Last week we looked at Jesus’ words from Luke 21 where he told us, “By your patience possess your souls.” You soul being your inner being, the true you that no one can touch if it is safe in the hands of the Father and made alive by faith in Jesus Christ.
“By your patience”, Jesus said, that is what will get you through the hard times to come, the scary end times stuff that he had just described to the apostles, and to us, by proxy.
Jesus wants us all to be ready for hard times, to realize that although we may suffer in this world that it is only superficial and short term, the real you will be fine and your real reward is yet to come, your enduring possession.
So patiently endure, and be confident. Did you catch that? Don’t cast away your confidence. Confidence is what gives us patience and the ability to endure. Confidence is the unwavering knowledge or belief that we can do something no matter what others may do or say.

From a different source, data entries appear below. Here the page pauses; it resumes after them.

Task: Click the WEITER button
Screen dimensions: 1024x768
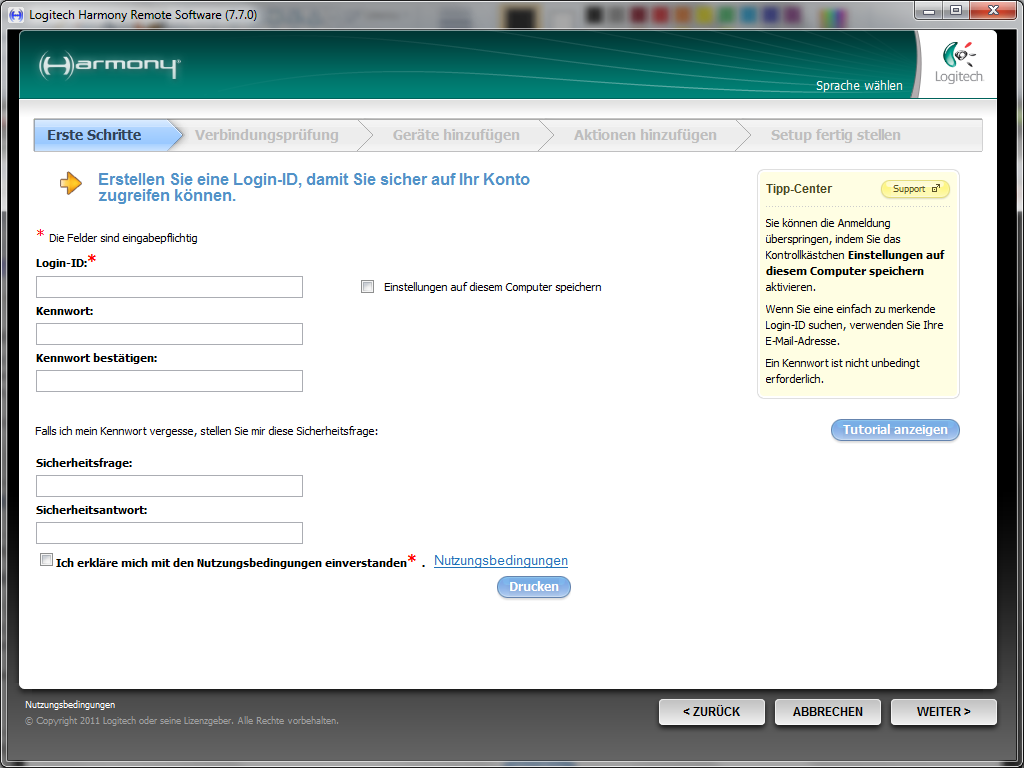Action: click(x=943, y=712)
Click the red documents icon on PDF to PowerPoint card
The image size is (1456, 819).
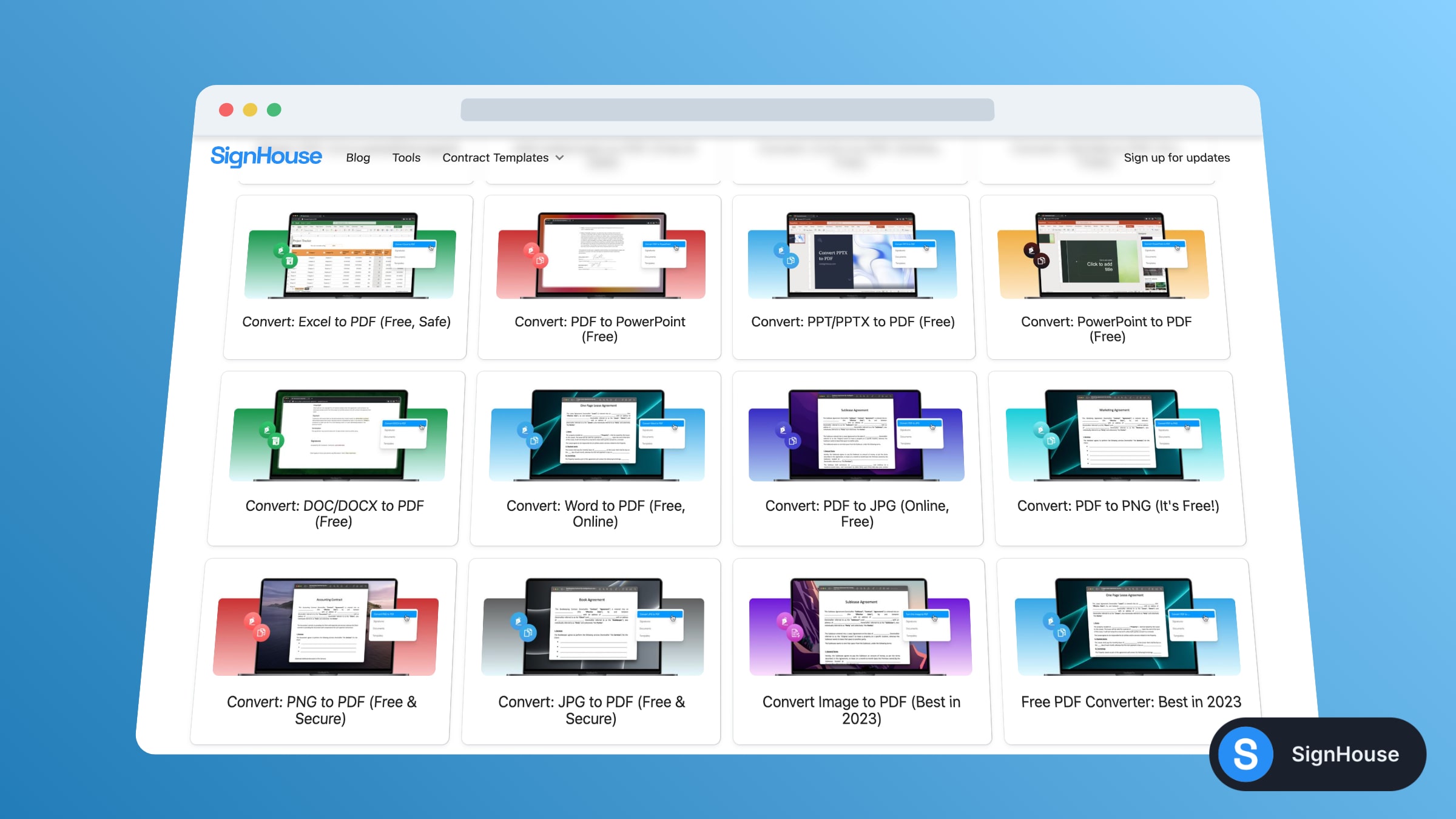(x=541, y=261)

Confidence displaces fear, worry, anxiety, and doubt. All those things lead to depression, panic, addictions, anger and any number of maladies, the fruits of failure. But confidence—that brings in a whole plethora of soul strengthening attributes; right at the top of the list is hope, but also fearlessness, peace, faith, patience and endurance.
Think of something you’re good at, you have a confidence in that, you are confident because you are good at it, and because you are confident it makes you even better at it. Like a surgeon for instance; you don’t want a nervous surgeon operating around delicate nerves or intricate blood vessels and arteries if his hands are shaking and he just learned how to fix a brain aneurysm by watching a YouTube video the night before because he wasn’t sure he knew how.
Back in the nineties, long before I started my church here, I was sent by the construction company I worked for up here to Red Lodge to weld the cross into the steeple at the New Catholic church we were building—St. Agnes.
They had built the roof of the bell tower in the street in front of the church. It looked like a giant upside down sugar cone. It was probably about 15 feet high or so, all made out of wood, with the shingles all in place and ready to be set on top of the steeple. Except for one thing. There was a large steel cross made from six by six tube steel that needed to be stuck into the hole in the top if the steeple roof and welded to the angle iron frame work that was built into the inside of the steeple.
Since I was the only certified and experienced welder working for the company at the time I got the job of welding the cross in place. So when I got there and got my portable stick welder all set up they set the cross into the top of the steeple with a crane and I crawled up inside of the steeple top, and up on the scaffolding they had set up inside of it, and proceeded to weld away.
After an hour or so of welding, making sure I had good clean beads and multiple passes on everything I could weld in there, I crawled out and said, “I’m done, it’s ready to go.”
The boss asked me, “Are you sure? You know your welds have to hold the weight of the whole structure as we pick it up to set it right?” “Yes, I know, you have told me that several times now. My welds will not break.”
They were literally going to pick up that steeple roof up by the cross I had just welded into place in the top of it, and set it up on the bell tower.
So everyone got into place as the crane operator waited for the signal to start lifting it. As I stood off to the side to watch one of my co-workers, a carpenter who had helped build the steeple top asked me, “Are you nervous?” I said no, my welds are good, if your tower doesn’t fall apart that cross will get it to the top, no problem.”
It did, and to this day I get to drive by that church and look up at that cross and think, “I welded that cross into place” and I am one of the few that knows that it was the thing that lifted the whole top of that steeple into place. And it still stands, it has endured.
And for me it is an enduring reward.
And, it always reminds me of what it means to have confidence, I had confidence in my welds because I knew and understood what I was doing and had done it many times. And that is a good feeling, a feeling that drives out anxiety and doubt.
That’s what Paul is telling us in our scripture today; ‘Don’t be full of doubt, trust the cross and that it will get you to where you truly belong because it has never failed you and the Lord who died on that cross has gotten you through many hard times before, and he will never pick you up just to let you fall.’
The confidence Paul is talking about here is confidence in Jesus, not in anything we have to earn or accomplish, not in keeping the law or saying and doing the right things, it’s a confidence born of faith, and a faith born of faithfulness, the faithfulness of Jesus to meet us where we are, to hear us when we call and to catch us when we fall.
Hang on to Jesus, have confidence in the healing, the peace, the strength, and the life that was purchased for you on the cross, and you will endure–forever.